Germany said Thursday it would refrain from deporting members of China's mostly Muslim Uighur minority over human rights concerns, after admitting a Uighur man was sent back by mistake in April.

In a case that made waves earlier this month, German authorities acknowledged that the 22-year-old asylum seeker, who was not named, was deported to China by the German state of Bavaria due to an administrative error.

The Uighur's lawyer Leo Borgmann has said he has had "no sign of life" from his client since the expulsion and fears that he has been "detained" by Chinese authorities.

After an outcry by human rights groups and opposition politicians, the interior ministry said in a written response to a query by Greens MP Margarete Bause, that the practice had been halted.

"Until further notice, we will desist from repatriating Uigurs and their families," the ministry said.

It cited "recent" guidance by Germany's Federal Office for Migration and Refugees (BAMF) and the foreign ministry on the situation in China in its decision not to send Uighurs back.

"The highly critical situation in terms of human rights, which are stressed in the BAMF report, has been known to German authorities for months," Bause told AFP, citing a "danger to life and limb" for Uighurs in China.

"The fact that the Uighur was expelled by the Bavarian authorities in the dead of night is scandalous."

Bause called on the German government to do "everything in its power" to secure the return of the deported man from China.

Many of the Uighur minority say they face cultural and religious repression in China.
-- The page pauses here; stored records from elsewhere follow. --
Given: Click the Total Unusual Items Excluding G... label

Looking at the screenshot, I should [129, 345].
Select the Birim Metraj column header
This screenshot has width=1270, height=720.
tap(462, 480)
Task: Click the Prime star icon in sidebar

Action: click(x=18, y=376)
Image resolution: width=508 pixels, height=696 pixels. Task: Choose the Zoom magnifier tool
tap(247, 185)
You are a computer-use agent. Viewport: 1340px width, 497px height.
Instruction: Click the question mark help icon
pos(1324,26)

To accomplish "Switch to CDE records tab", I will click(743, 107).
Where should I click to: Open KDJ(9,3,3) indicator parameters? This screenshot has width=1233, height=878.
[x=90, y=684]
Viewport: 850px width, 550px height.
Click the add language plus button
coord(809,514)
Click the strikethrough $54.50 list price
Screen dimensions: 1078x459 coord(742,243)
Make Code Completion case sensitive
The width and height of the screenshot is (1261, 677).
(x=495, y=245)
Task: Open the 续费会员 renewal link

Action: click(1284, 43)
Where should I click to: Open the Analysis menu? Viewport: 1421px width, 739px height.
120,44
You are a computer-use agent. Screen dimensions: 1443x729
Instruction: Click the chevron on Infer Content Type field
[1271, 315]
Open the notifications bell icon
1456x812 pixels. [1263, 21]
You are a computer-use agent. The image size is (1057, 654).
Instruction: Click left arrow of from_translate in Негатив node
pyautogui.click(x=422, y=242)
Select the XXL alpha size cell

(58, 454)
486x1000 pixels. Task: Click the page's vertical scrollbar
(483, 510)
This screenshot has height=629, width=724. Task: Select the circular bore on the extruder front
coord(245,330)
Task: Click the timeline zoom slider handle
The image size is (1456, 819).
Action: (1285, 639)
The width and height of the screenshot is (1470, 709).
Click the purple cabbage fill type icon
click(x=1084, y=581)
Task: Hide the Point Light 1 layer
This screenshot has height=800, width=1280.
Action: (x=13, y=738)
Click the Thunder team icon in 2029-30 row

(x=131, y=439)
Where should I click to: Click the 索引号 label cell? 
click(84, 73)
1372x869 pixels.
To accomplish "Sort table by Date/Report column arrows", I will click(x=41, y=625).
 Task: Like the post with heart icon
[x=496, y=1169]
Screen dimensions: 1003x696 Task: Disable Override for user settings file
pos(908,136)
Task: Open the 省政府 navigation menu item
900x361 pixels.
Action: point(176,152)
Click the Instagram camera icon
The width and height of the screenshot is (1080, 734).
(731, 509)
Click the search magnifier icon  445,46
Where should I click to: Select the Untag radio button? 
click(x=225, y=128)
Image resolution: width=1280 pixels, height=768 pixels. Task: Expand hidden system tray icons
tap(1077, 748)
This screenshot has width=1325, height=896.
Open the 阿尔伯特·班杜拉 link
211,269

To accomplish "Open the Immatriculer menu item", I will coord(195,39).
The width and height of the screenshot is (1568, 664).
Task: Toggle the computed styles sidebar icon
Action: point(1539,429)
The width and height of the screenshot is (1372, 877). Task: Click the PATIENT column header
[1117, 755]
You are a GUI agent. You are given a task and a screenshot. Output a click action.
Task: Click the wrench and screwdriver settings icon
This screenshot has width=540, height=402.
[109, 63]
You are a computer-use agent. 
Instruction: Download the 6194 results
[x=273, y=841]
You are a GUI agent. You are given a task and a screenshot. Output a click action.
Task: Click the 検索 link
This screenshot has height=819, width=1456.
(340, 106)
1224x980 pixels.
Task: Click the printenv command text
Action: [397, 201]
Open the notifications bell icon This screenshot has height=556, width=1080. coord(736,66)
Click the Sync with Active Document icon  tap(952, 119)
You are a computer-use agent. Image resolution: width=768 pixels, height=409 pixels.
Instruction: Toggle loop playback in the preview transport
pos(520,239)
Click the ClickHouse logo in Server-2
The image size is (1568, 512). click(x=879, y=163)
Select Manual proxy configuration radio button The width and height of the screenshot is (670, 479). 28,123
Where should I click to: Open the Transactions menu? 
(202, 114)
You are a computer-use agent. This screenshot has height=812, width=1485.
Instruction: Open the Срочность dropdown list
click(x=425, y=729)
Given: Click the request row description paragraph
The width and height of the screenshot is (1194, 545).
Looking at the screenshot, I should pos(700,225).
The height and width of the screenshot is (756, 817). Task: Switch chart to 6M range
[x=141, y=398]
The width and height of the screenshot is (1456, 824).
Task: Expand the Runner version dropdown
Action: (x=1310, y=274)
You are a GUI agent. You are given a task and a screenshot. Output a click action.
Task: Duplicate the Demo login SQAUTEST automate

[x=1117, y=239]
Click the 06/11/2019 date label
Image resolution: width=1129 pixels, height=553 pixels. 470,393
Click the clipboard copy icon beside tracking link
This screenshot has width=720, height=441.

Members of the Uighur diaspora say relatives have been arrested for seemingly innocuous acts such as sending Ramadan greetings to friends or downloading popular music.

Chinese authorities are also believed to have detained hundreds of thousands of Muslims in a secretive network of extra-judicial political re-education centres, where inmates are given language and ideological training and forced to participate in military-style drills.

The German foreign ministry recently updated its travel advisory for China's far-west Xinjiang region.

"In Xinjiang there have for months been rising numbers of arrests and passports revoked," it said.

"Those affected are, in particular, people of Uighur origin."

China has pointed to a series of attacks in Xinjiang by suspected Islamist radicals in recent years as justification for a draconian clampdown in a region with a long history of tensions with Beijing.